Legal
Terms of Service (draft)
Not legal advice. This draft is for structure and UX only. A licensed attorney must review and replace it before you rely on it for liability, fair housing, or defamation posture.
Set SUPPORT_EMAIL or NEXT_PUBLIC_SUPPORT_EMAIL in production to show a public contact here.
Service and eligibility
Rent Review Boston offers tools for renters to share opinions and factual information about past tenancies tied to specific addresses in Boston. Listings, landlords, and third parties are not parties to these Terms unless you add them elsewhere.
Draft age rule: the service is intended for users who are at least 18 years old. Final Terms should match COPPA/children’s privacy choices and any signup enforcement you implement.

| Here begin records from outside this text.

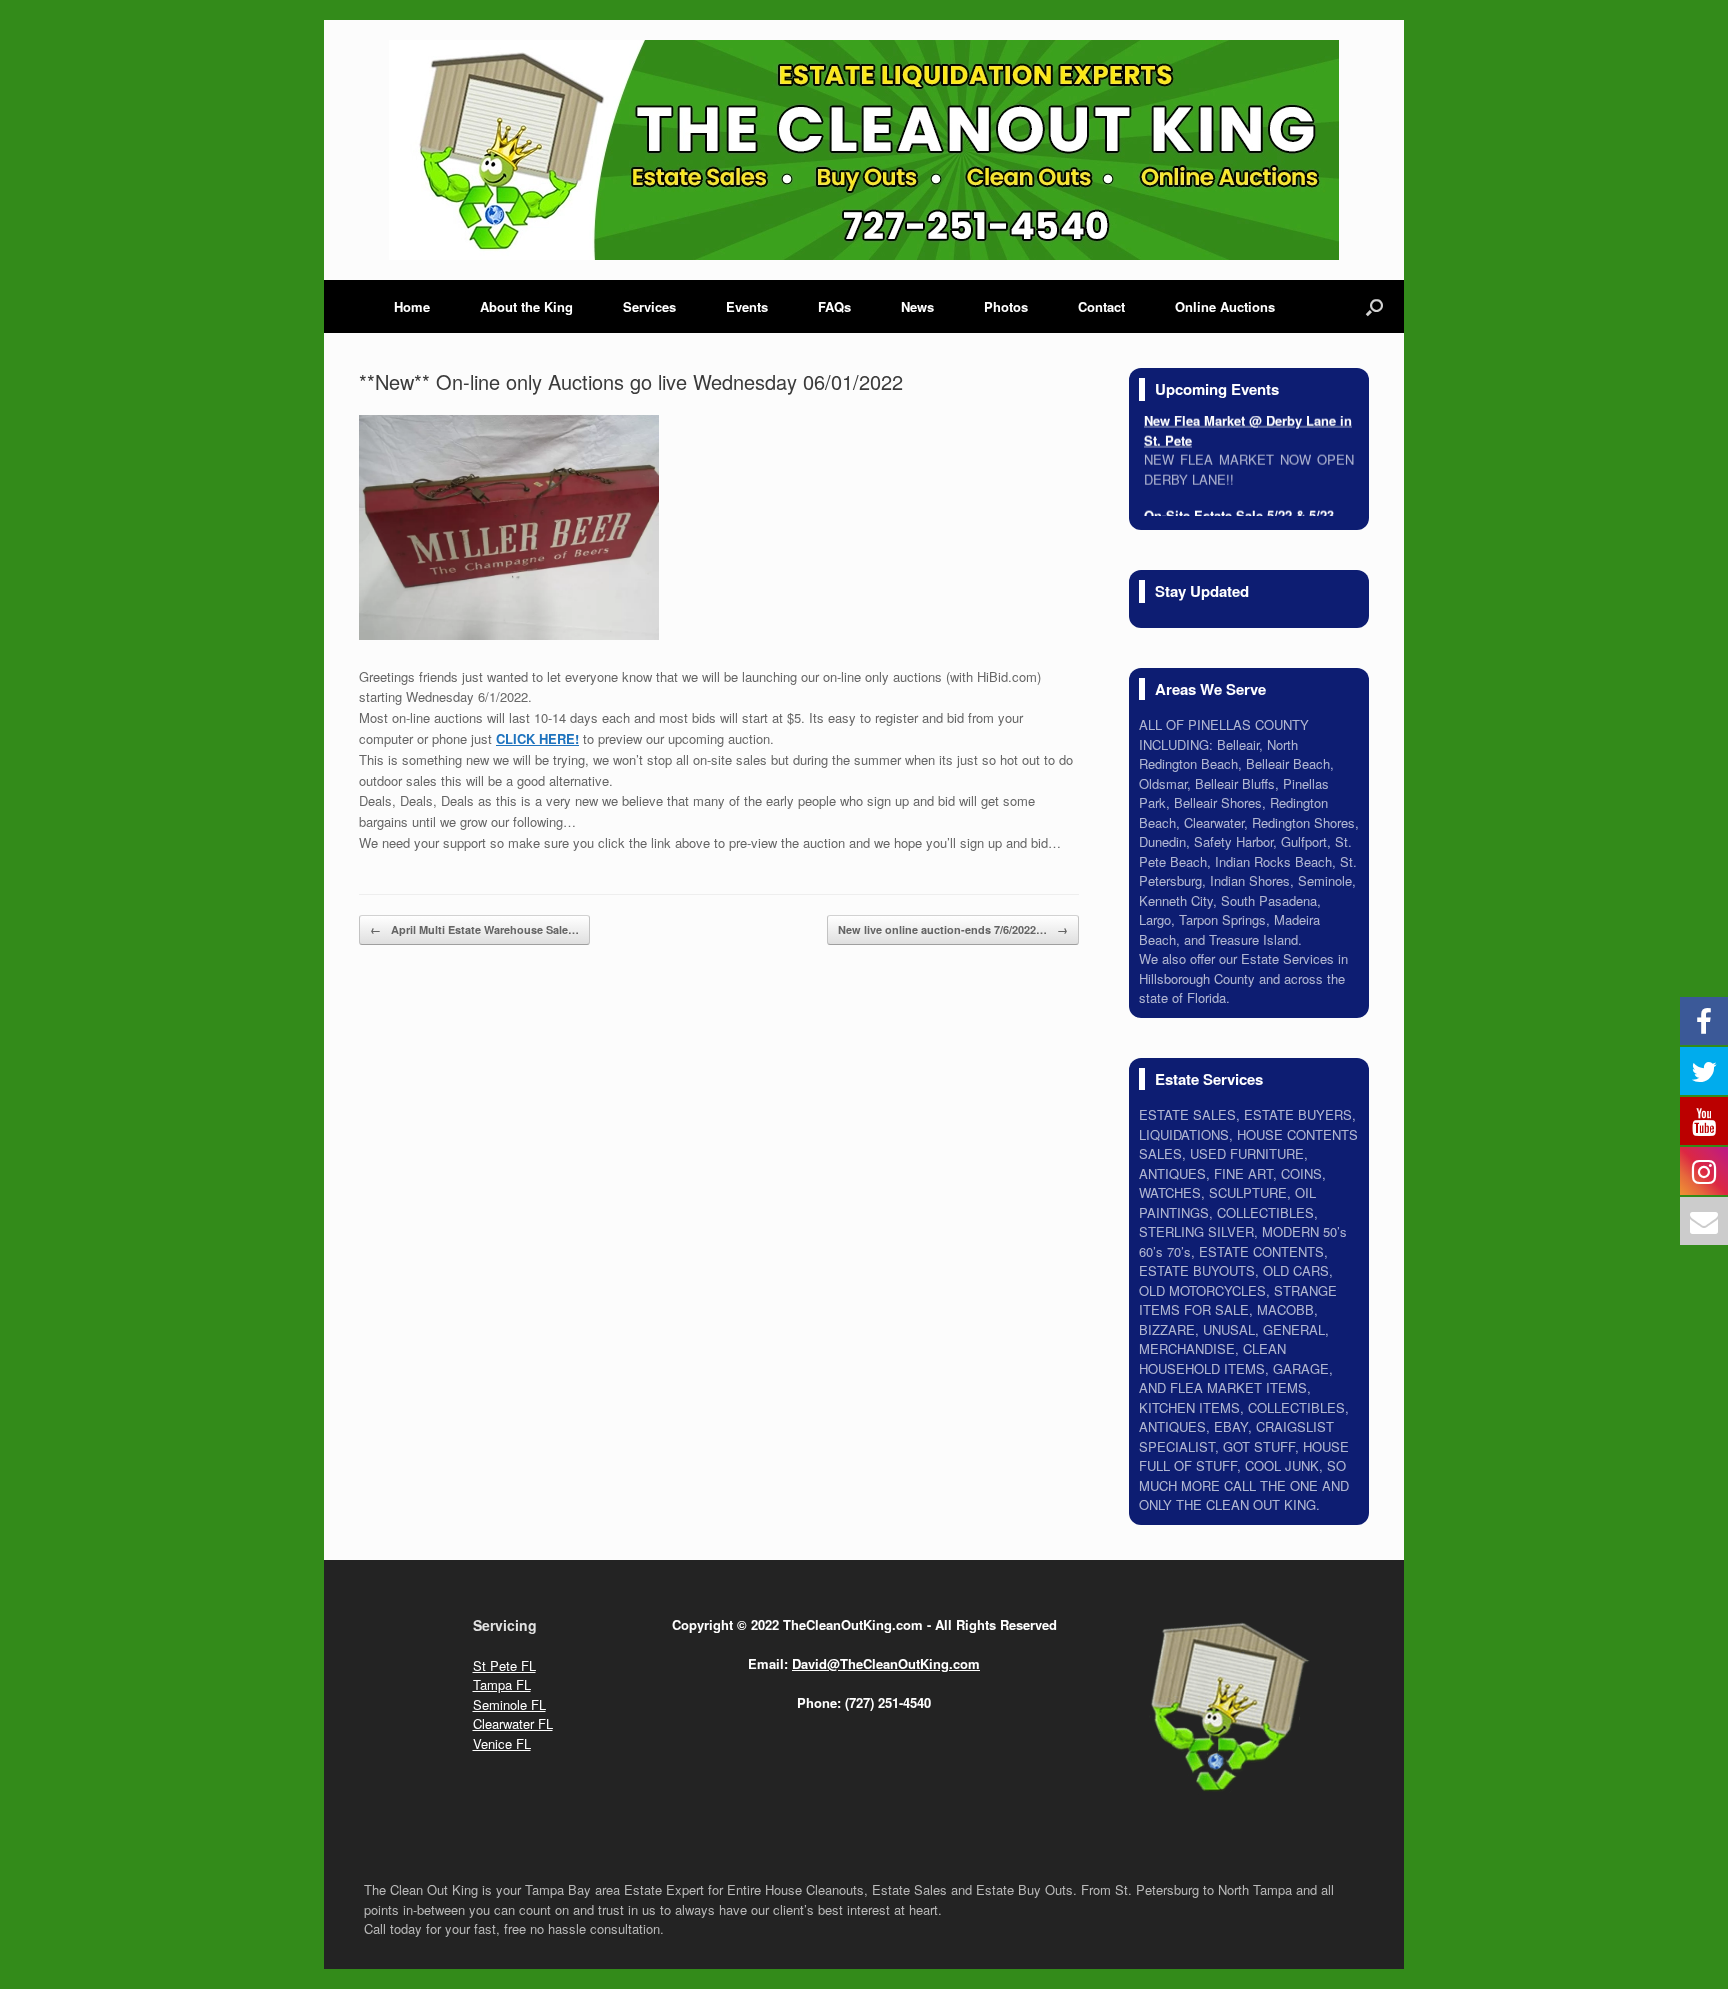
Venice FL (502, 1743)
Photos (1006, 306)
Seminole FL (509, 1704)
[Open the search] (1374, 306)
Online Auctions (1225, 306)
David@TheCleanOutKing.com (886, 1663)
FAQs (834, 306)
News (917, 306)
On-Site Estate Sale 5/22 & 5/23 (1239, 507)
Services (649, 306)
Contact (1101, 306)
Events (747, 306)
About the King (526, 306)
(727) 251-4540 (888, 1702)
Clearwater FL (513, 1723)
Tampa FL (502, 1684)
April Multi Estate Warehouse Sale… (474, 929)
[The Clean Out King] (864, 150)
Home (412, 306)
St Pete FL (504, 1665)
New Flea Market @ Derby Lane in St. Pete (1248, 422)
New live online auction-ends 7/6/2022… (953, 929)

User content, fair housing, and defamation
You are responsible for your reviews. Counsel should define prohibited content, including harassment, discrimination or steering (federal and state fair housing), privacy violations (e.g. posting someone else’s contact info), clearly unlawful material, and bad-faith false statements. Describe how moderation works, approximate timelines, and appeals.

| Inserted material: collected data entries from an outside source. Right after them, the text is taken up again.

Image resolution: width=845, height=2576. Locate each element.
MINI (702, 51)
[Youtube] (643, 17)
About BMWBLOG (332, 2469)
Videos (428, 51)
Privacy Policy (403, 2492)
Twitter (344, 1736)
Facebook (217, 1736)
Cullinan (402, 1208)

Reviews are user opinions and experiences, not professional inspections or legal conclusions. Final Terms often include disclaimers of warranties and a liability cap—your lawyer should tailor those.
Reporting, takedowns, and repeat infringement
The product includes reporting flows for reviews. Your final Terms should describe how reports are handled, any counter-notification or appeal steps, and (if you allow photos or other media) a DMCA/copyright agent block with designated agent name, address, and email for takedown notices.
Privacy
Data practices are summarized in the draft Privacy Policy. The final Terms should cross-reference it and any subprocessors (hosting, email, SMS, analytics).
Massachusetts and general provisions
Counsel typically chooses governing law, venue or arbitration, class action waivers (where enforceable), assignment, and how you may change these terms. For a Boston-focused product, Massachusetts law and local consumer rules may deserve explicit treatment.